Role of subperitoneal fibroblasts in colorectal cancer progression

Histologically, the area between the peritoneal surface and the peritoneal elastic lamina is less than 100 μm thick. Colorectal cancer invasion into this narrow space seemed to cause drastic histological and biological alteration. Rather than genetic alteration, CMPI induced by ELI was thought to be a tumor‐promoting special microenvironment and to contribute to this phenomenon. Subperitoneal tissue consists of ECM components and SPFs. SPFs are known to generate large quantities of chemokines that can result in the failure of peritoneal dialysis.36 The robust contractile ability of SPFs have also been reported to contribute to bowel obstruction in Crohn's disease.37 Therefore, we formed a hypothesis that the reciprocal interaction between cancer cells and SPFs is one of the triggers to create CMPI and promote tumor progression and metastasis. At first, we propagated SPFs and SMFs, and compared biological features between SPFs and SMFs in a normal state. Although SPFs and SMFs shared spindle cell morphology, SPFs show less proliferation ability than do SMFs. In the global gene expression analysis, SPFs and SMFs formed distinct clusters. These results indicated a histoanatomical‐layer dependent heterogeneity of fibroblasts in the normal colonic wall. SPFs showed more prominent expression of ECM associated genes than did SMFs, which is accordant with histology of the ECM‐rich subperitoneal layer. Next, we evaluated the activity of fibroblasts by cancer conditioned medium stimulation. Surprisingly, SPFs showed more variable gene up‐regulation than SMFs. SPFs specific up‐regulated genes were enriched by actin‐binding or contractile associated genes, including α‐SMA encoding ACTA2, which is known as an activation marker and highly expressed in CMPI. Furthermore, in a comparison with SMFs, SPFs were found to show more prominent contractile ability and α‐SMA protein expression by stimulation with cancer conditioned medium.9 Therefore, the prominent SPFs activation that occurred in CMPI was thought to induce bowel obstruction through the activation of contractile associated genes.

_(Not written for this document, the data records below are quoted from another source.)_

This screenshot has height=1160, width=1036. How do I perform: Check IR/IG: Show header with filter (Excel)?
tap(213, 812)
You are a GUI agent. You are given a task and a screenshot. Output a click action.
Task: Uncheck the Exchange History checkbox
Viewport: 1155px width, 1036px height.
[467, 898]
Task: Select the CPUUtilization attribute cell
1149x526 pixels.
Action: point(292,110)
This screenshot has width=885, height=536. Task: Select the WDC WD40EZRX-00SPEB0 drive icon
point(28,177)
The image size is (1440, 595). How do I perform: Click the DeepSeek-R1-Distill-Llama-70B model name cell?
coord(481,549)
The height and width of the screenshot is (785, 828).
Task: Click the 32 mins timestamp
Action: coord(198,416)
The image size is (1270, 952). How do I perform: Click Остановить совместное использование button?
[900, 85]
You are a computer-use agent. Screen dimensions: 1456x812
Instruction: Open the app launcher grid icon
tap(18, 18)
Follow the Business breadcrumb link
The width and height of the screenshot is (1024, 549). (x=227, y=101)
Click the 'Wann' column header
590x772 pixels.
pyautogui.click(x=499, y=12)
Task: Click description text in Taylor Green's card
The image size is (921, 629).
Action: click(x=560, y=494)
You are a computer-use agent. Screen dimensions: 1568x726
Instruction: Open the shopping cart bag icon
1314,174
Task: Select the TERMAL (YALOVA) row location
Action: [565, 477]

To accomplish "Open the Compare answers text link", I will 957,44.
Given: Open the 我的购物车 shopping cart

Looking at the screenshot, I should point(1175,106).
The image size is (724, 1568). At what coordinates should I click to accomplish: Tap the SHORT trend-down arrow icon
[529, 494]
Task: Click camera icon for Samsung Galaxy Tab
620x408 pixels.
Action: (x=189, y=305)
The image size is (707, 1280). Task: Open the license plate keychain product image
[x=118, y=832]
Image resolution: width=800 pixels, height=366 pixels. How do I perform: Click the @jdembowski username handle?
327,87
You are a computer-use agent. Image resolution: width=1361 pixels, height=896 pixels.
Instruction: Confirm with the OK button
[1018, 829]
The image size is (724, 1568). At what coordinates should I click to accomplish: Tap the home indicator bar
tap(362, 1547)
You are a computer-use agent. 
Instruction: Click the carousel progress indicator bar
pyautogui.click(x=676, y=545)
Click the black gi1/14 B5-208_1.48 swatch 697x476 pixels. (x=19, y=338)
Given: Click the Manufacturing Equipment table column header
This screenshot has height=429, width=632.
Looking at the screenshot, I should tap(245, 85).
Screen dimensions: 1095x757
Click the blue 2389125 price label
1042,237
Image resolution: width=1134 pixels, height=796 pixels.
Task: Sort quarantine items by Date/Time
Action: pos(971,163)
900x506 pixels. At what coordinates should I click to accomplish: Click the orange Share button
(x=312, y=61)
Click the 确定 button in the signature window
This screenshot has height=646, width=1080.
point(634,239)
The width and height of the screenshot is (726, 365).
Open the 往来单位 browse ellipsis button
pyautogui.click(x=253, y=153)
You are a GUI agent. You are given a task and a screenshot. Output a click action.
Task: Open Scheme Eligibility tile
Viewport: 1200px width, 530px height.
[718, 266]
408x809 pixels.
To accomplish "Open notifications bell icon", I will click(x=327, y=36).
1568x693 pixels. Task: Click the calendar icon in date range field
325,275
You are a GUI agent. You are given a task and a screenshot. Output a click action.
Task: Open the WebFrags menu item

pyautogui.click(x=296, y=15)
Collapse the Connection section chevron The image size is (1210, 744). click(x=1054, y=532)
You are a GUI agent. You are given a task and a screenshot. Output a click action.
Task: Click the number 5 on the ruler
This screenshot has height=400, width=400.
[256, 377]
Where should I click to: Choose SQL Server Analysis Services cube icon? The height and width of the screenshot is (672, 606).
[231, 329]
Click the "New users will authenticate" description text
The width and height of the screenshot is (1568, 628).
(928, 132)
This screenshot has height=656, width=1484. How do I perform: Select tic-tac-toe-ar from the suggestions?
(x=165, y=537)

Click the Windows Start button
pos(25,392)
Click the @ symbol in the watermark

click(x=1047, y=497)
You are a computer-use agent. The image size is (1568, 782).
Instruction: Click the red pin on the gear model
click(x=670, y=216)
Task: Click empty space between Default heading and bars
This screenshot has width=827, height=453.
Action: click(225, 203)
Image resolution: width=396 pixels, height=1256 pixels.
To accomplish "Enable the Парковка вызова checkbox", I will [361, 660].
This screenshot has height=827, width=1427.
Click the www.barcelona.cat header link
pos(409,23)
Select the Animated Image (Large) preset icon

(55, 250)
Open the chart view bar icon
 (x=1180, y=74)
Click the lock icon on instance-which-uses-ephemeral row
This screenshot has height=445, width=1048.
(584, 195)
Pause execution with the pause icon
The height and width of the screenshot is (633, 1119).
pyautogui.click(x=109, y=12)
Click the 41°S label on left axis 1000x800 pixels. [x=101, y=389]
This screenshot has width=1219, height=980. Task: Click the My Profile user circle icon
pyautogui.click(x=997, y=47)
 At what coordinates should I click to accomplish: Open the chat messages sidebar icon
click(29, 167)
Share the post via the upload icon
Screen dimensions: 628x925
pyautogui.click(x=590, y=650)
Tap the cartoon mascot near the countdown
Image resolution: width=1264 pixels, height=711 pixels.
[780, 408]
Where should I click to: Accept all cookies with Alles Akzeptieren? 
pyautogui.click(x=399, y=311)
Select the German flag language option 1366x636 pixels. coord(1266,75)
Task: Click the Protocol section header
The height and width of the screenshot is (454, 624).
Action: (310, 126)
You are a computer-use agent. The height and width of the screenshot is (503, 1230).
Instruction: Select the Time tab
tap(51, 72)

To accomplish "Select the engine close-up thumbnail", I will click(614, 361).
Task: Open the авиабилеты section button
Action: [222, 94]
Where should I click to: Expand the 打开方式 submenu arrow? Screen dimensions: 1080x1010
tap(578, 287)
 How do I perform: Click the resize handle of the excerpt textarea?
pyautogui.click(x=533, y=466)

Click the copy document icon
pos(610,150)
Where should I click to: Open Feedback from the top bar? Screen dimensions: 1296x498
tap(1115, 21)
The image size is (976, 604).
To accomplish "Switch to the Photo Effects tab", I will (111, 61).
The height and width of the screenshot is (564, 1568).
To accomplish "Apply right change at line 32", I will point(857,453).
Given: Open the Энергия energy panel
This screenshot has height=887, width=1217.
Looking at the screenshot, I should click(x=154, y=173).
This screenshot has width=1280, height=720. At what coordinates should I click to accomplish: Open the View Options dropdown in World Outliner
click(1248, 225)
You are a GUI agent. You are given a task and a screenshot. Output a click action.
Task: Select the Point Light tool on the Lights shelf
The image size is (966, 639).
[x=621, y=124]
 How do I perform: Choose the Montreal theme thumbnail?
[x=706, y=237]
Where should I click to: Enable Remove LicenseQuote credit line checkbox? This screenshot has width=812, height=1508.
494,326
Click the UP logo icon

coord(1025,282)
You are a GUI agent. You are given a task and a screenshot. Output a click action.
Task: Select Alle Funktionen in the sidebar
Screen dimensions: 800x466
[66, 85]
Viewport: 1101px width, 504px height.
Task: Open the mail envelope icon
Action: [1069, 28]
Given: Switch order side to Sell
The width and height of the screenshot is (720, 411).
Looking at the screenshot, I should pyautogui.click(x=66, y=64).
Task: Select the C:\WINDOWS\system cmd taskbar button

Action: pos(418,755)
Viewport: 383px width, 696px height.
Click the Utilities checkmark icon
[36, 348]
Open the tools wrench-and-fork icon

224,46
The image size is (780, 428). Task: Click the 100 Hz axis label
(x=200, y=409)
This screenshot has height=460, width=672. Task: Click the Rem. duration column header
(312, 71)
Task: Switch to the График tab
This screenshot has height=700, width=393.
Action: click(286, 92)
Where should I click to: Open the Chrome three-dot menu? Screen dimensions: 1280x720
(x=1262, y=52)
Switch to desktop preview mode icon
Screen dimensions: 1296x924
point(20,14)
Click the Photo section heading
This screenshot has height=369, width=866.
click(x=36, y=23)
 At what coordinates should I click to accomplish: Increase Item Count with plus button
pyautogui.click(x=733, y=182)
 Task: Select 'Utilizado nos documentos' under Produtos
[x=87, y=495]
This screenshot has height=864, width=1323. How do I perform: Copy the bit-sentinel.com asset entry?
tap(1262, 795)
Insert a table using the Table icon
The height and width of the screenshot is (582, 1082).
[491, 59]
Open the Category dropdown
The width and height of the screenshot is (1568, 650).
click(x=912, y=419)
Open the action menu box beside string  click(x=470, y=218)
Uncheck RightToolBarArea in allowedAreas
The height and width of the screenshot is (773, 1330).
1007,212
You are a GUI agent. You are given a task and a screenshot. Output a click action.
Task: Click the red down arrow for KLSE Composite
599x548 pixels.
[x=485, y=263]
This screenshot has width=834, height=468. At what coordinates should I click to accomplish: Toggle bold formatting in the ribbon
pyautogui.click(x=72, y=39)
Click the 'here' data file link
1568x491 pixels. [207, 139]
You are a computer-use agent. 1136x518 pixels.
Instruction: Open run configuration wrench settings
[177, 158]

Next, cancer cells were co‐injected with SPFs or SMFs into the SCID mouse. Tumors co‐injected with SPFs resulted in more rapid tumor growth, enhanced tumor formation ability, and more frequent metastasis than that seen in the mice co‐injected with SMFs. We concluded, based on these data, that histologically detectable CMPI in human colonic cancer was a cancer‐promoting tumor microenvironment, and that in CMPI, SPFs play a crucial role in tumor progression and metastasis.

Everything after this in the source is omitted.